JAKARTA – Presiden Amerika Serikat (AS) Donald Trump menerapkan kebijakan “tarif timbal balik” yang akan mengguncang perdagangan global. Langkah yang disebutkan untuk mengatasi ketidakseimbangan perdagangan yang digunakan tidaklah adil lantaran Negeri Paman Sam mengimpor lebih banyak berbagai barang daripada ekspor.
Meskipun rincian pajak impor Trump masih samar, beberapa negara diperkirakan akan terpukul lebih tinggi keras daripada yang digunakan lain. “Dirty 15” khususnya sudah pernah menarik perhatian.
Diciptakan oleh Menteri Keuangan Scott Bessent, istilah ini mengacu pada 15% dunia usaha yang menyumbang sebagian besar ketidakseimbangan perdagangan dengan Amerika Serikat sambil memberlakukan tarif yang tinggi serta hambatan non-tarif lainnya pada barang-barang AS.

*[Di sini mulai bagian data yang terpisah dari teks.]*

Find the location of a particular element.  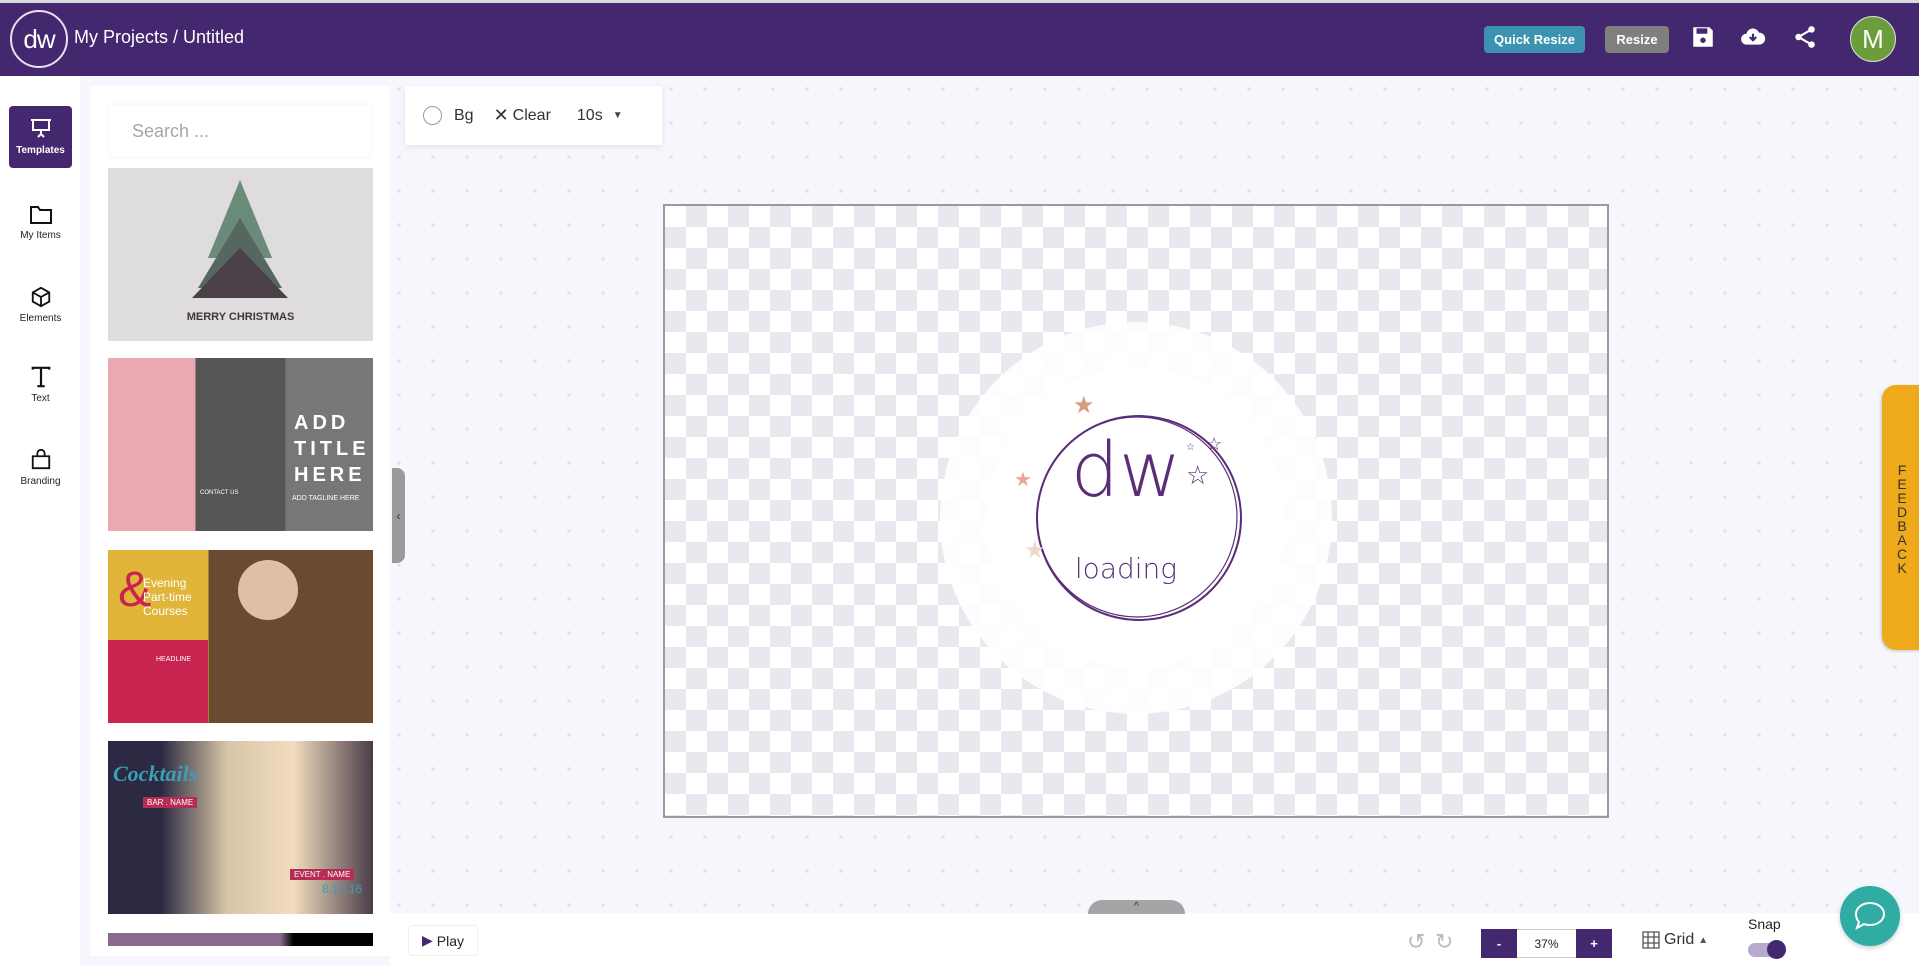

zoom-in-button: + is located at coordinates (1594, 944).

Bessent bukan menyebutkan nama 15 mitra dagang Negeri Paman Sam tersebut, tetapi menurut data dari Departemen Perdagangan AS, China mempunyai surplus perdagangan terbesar dengan Negeri Paman Sam pada 2024 sebesar USD295,4 miliar.
Diikuti oleh Uni Eropa, Meksiko, Vietnam, Irlandia, Jerman, Taiwan, Jepang, Korea Selatan, Kanada, India, Thailand, Italia, Swiss, serta Malaysia. Beberapa negara-negara mitra dagang yang disebutkan telah dilakukan melakukan upaya untuk menenangkan Negeri Paman Sam menjauhi pengumuman tarif.

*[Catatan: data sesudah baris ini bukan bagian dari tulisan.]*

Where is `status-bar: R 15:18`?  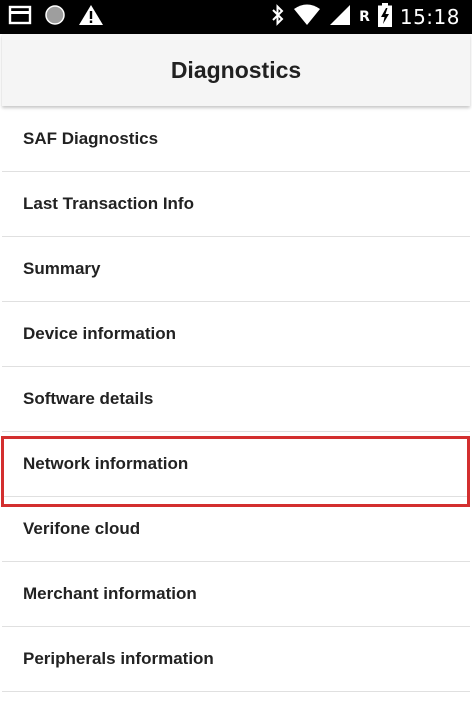 status-bar: R 15:18 is located at coordinates (236, 17).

Vietnam, yang digunakan miliki surplus perdagangan senilai USD123,5 miliar dengan Negeri Paman Sam pada 2024, melakukan penandatanganan kesepakatan energi serta mineral senilai USD4 miliar dengan perusahaan-perusahaan Amerika Serikat ketika menteri perdagangannya baru-baru ini mengunjungi Washington.
Kesepakatan yang digunakan sangat penting ini bertujuan untuk merancang perdagangan yang tersebut seimbang dan juga harmonis juga akan menciptakan banyak ribu lapangan kerja bagi para pekerja dalam kedua negara, kata PetroVietnam Power Corporation.
Menteri perdagangan dan juga sektor India melakukan beberapa perjalanan ke Amerika Serikat untuk mengeksplorasi isu-isu penting, dengan negara ini dilaporkan terbuka untuk memotong tarif impor Amerika Serikat senilai USD23 miliar. Korea Selatan juga telah lama mengirimkan kementerian perindustriannya ke Washington untuk mencari bantuan sembari mengaktifkan strategi daruratnya.
Taiwan, yang mengalami peningkatan surplus perdagangan senilai USD26,1 miliar dengan Negeri Paman Sam sebelumnya mengungkapkan bahwa mereka itu sedang mempertimbangkan berbagai tanggapan terhadap peluang tarif baru dari AS, termasuk meningkatkan impor energi juga menurunkan tarif pulau itu sendiri untuk menyeimbangkan perdagangan bilateral.